Eastern District of North Carolina Takes Part in Department’s Wide-Ranging Efforts to Protect Older Adults

For Immediate Release
U.S. Attorney's Office, Eastern District of North Carolina

RALEIGH, N.C. – The Justice Department announced today the results of its efforts over the past year to protect older adults from fraud and exploitation. During the past year, the Department and its law enforcement partners tackled matters that ranged from mass-marketing scams that impacted thousands of victims to bad actors scamming their neighbors. Substantial efforts were also made over the last year to return money to fraud victims. Today, the Department also announced it is expanding its Transnational Elder Fraud Strike Force to amplify efforts to combat scams originating overseas.

 “We are intensifying our efforts nationwide to protect older adults, including by more than tripling the number of U.S. Attorneys’ offices participating in our Transnational Elder Fraud Strike Force dedicated to disrupting, dismantling and prosecuting foreign-based fraud schemes that target American seniors,” said Attorney General Merrick B. Garland. “This expansion builds on the Justice Department’s existing work to hold accountable those who steal funds from older adults, including by returning those funds to the victims where possible.”

“Our seniors and older adults deserve our greatest care and respect,” said U.S. Attorney Michael Easley. “Our office will continue to investigate and prosecute those that target the most vulnerable among us. In the past year alone, we have put individuals behind bars for scams that involved stealing government benefits, pensions and fake romances.”

During the period from September 2021 to September 2022, Department personnel and its law enforcement partners pursued approximately 260 cases involving more than 600 defendants, both bringing new cases and advancing those previously charged.

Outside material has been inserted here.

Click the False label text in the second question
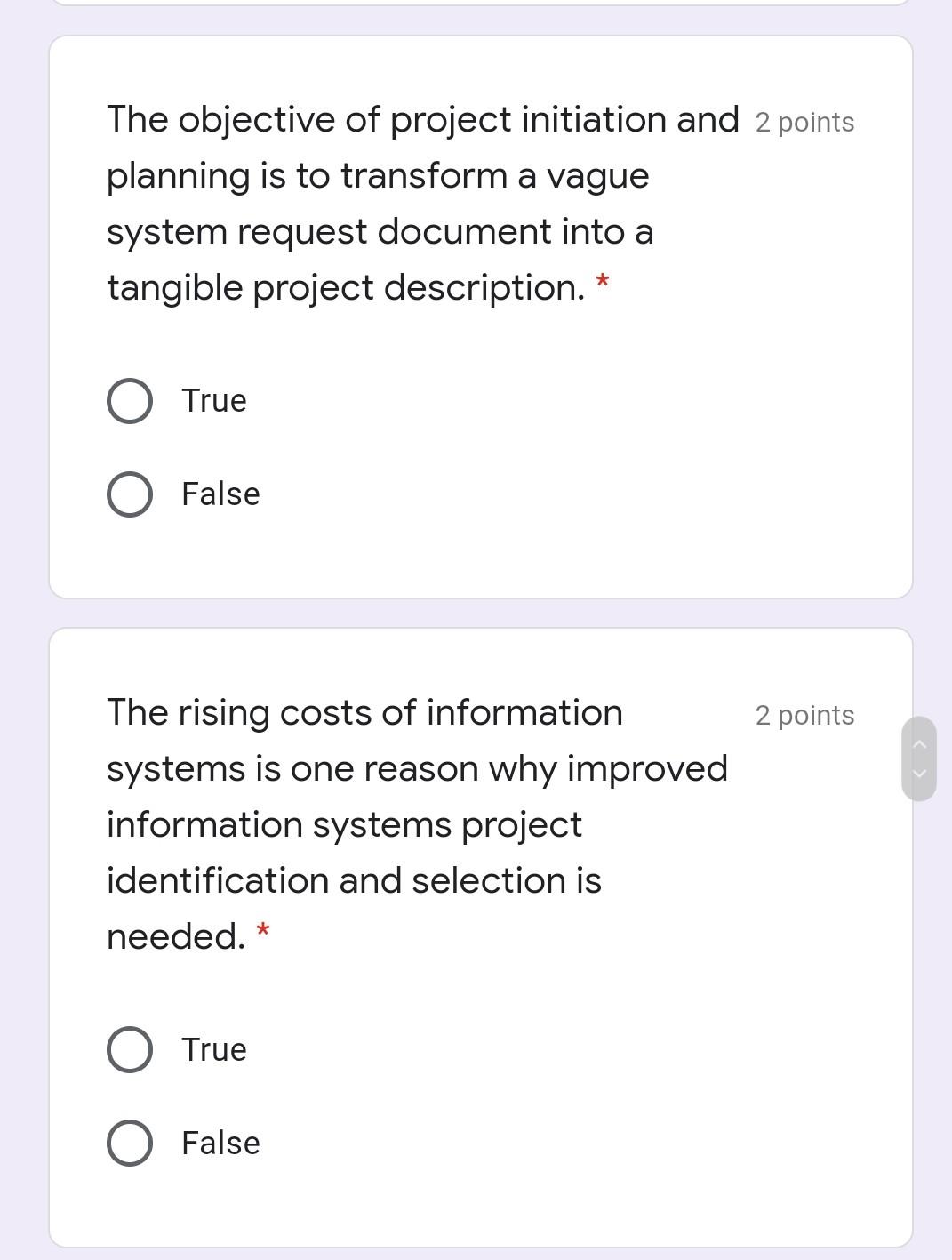Screen dimensions: 952x1260 click(x=219, y=1143)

This past year, the U.S. Attorney’s Office for the Eastern District of North Carolina prosecuted 3 cases in support of this effort.  On October 15, 2021, a Raeford, North Carolina woman, Tracey McNeill, was sentenced to 12 months and a day imprisonment for wire fraud.  According to court documents, McNeill worked as a certified nursing assistant.  Over a two-year period, McNeill fraudulently obtained Veterans Affairs (VA) and Office of Personnel Management (OPM) benefits by executing a power of attorney over a disabled U.S. Army veteran in her care.  The investigation revealed that McNeill arranged for the victim, whom had dementia, to move into her home and then directed the VA and OPM to deposit his benefits into her bank account.  A financial analysis showed that McNeill spent most of the funds on personal expenses, including rent, utilities, credit card payments, and personal purchases.  In addition, McNeill completed beneficiary forms in which she listed herself as the beneficiary of the victim’s retirement and life insurance benefits. 

On February 3, 2022, a Raleigh, North Carolina man, Furman Ford, was sentenced to 132 months in prison for mail fraud, wire fraud, and aggravated identity theft.  According to court records and other evidence presented at trial, Ford was a New York Life (NYL) financial advisor who advised a 72-year-old client who had recently inherited real property valued at $1.3 million.  Ford assisted in the sale of the property and the creation of a charitable annuity trust with NYL using the sale proceeds.  As part of his responsibilities as the victim’s financial agent, Ford drafted and submitted letters of withdrawal from the victim’s annuity account to pay for certain expenses.  During the investigation, agents identified 20 separate fraudulent letters of withdrawal drafted by Ford and submitted to NYL headquarters on behalf of the victim.  The funds were diverted to Ford’s personal checking account without the victim’s knowledge or consent and used to fund Ford’s purchase of various personal items, including a BMW vehicle, Rolex watches, firearms, child support, and a cruise to the Bahamas.  In total, Ford stole over $1.3 million from the victim.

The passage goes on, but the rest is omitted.